Culling young layers?

Discussion in 'New Member Introductions' started by Willowmina, Feb 14, 2016.

  1. Willowmina

    Willowmina Out Of The Brooder

    Feb 14, 2016
    HI. I'm a new member, just signed up. I've used this site often as a non-member, but this time I couldn't find a thread to my question. Here goes. What are your thoughts on purchasing layers for say $20 a pop. Keeping them until fall, and then calling them for stewers. I live on an island in Ontario in the summer and winter down south, so I can't keep them. Fresh eggs go for $5 a dozen here and are a boat ride away. Do you think I'd break even over 6 months? Meet chickens work out great, as we can do a couple of small batches each season. Hope this doesn't seem heartless, but I'm an eater and love me some fresh food.
  2. sourland

    sourland Broody Magician Premium Member

    May 3, 2009
    New Jersey
    [​IMG] There is a lot of production left in hens that have only laid part of a season. Given your situation have you considered buying them at X$ per bird and then selling them for .5 X when you head South?
  3. Spookwriter

    Spookwriter Overrun With Chickens

    Feb 23, 2010
    My favorite chicken?

    Original and extra crispy,,,

    You just have to give it more thought than I can, see if
    it works. Need more details.
  4. Willowmina

    Willowmina Out Of The Brooder

    Feb 14, 2016
    Food for thought about re-selling them.
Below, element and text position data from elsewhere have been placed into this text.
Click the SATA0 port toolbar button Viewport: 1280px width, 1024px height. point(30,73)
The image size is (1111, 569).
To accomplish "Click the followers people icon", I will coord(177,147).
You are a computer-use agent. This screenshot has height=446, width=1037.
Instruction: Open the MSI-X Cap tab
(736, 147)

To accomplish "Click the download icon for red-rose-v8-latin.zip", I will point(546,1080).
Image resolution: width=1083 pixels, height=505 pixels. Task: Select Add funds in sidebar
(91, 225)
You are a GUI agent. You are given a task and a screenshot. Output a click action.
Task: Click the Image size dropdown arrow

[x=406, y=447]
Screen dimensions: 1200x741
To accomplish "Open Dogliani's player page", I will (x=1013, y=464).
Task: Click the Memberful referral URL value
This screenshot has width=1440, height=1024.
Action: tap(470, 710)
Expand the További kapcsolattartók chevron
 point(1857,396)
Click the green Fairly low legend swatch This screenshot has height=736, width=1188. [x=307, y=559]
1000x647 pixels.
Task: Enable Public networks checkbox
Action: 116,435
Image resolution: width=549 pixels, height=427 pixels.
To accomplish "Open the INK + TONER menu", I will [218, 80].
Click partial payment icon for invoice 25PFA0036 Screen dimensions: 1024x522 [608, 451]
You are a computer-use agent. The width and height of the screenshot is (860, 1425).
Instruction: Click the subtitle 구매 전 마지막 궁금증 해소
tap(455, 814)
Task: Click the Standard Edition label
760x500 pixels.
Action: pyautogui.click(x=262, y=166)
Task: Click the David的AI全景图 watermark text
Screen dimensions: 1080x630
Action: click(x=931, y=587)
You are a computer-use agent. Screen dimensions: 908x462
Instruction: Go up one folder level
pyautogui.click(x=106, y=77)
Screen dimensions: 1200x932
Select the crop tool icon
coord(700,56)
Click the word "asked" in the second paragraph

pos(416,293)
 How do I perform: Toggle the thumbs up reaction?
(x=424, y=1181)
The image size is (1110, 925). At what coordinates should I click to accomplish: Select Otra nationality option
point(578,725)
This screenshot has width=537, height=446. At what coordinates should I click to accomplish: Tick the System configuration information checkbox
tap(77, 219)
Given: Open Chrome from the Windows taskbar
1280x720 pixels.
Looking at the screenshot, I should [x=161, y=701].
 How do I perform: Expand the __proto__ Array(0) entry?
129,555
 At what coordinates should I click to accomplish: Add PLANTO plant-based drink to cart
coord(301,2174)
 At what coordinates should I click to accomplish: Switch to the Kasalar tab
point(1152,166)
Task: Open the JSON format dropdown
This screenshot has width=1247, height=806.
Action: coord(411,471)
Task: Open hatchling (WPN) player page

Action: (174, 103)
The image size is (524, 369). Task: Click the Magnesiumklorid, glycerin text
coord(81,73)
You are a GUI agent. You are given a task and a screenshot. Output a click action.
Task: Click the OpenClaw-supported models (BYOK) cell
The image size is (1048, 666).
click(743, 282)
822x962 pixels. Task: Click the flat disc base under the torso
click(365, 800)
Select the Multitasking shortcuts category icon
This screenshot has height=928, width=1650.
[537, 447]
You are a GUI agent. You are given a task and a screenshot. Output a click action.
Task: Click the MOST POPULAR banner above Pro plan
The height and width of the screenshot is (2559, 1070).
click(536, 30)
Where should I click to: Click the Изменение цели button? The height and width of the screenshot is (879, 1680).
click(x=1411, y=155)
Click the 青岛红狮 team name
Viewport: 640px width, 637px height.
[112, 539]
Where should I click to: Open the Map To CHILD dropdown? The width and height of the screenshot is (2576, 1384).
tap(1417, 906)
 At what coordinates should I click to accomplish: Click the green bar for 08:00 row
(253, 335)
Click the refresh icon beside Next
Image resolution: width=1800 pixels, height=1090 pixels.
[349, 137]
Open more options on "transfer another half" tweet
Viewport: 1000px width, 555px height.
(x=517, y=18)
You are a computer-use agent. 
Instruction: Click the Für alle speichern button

I doubt there would be much of a market in our area. It's not like they'd be wasted if they were eaten. Thanks for the idea
  5. Michael OShay

    Michael OShay Chicken Obsessed

    May 14, 2014
    Welcome to BYC. Glad you decided to join our flock. A lot of whether or not your plan would be a profitable venture depends on what eggs cost in your area. When we lived in Hawaii, eggs were $6:00 per dozen so it paid to raise high yield layers to save money on eggs. However here in NW Montana, we can buy eggs for $1:00 per dozen so raising chickens here is just a fun hobby where the chickens are primarily pets. By the time we invest in feed, etc., we'll never make or save any money raising chickens here. It's caused us to re-think the breeds we are going to get this spring. Please feel free to ask any other questions you may have. We are here to help in any way we can. Cheers.
    Last edited: Feb 14, 2016
    1 person likes this.
  6. Pork Pie Ken

    Pork Pie Ken Flockless Premium Member

    Jan 30, 2015
    Africa - near the equator
    Hi and welcome to BYC. You have some good feedback already, but just one thought - as you live on an island and i would imagine most things are a bit pricey - does this also go for chicken feed? If thats also expensive, it could offset any potential profit. Maybe you could start small this year, and if it works, give it the full beans next?

    All the best
    1 person likes this.
  7. drumstick diva

    drumstick diva Still crazy after all these years. Premium Member

    Aug 26, 2009
    Out to pasture
  8. Bluechick2u

    Bluechick2u Chillin' With My Peeps

    Jan 12, 2016
    Prineville, OR
    Silly question: why can't you keep the hens and just travel with them? My best laying hens are 2 years old, the first year for me is not as productive, and my laying hens do not look like they have enough meat to bother. No neighbors would agree to hen sit?
  9. Willowmina

    Willowmina Out Of The Brooder

    Feb 14, 2016
    This feedback is great and I thank all. Others I posted the question to, couldn't conceive of the idea of eating hens before their time. So glad I have true chicken people to talk to now.
  10. Willowmina

    Willowmina Out Of The Brooder

    Feb 14, 2016
    Wish I could, but renting a place in Florida is tough enough with a dog. No neighbours on the island in the winter, mainlanders can barely keep their own. Glad to know about the meat situation, something to ponder for sure.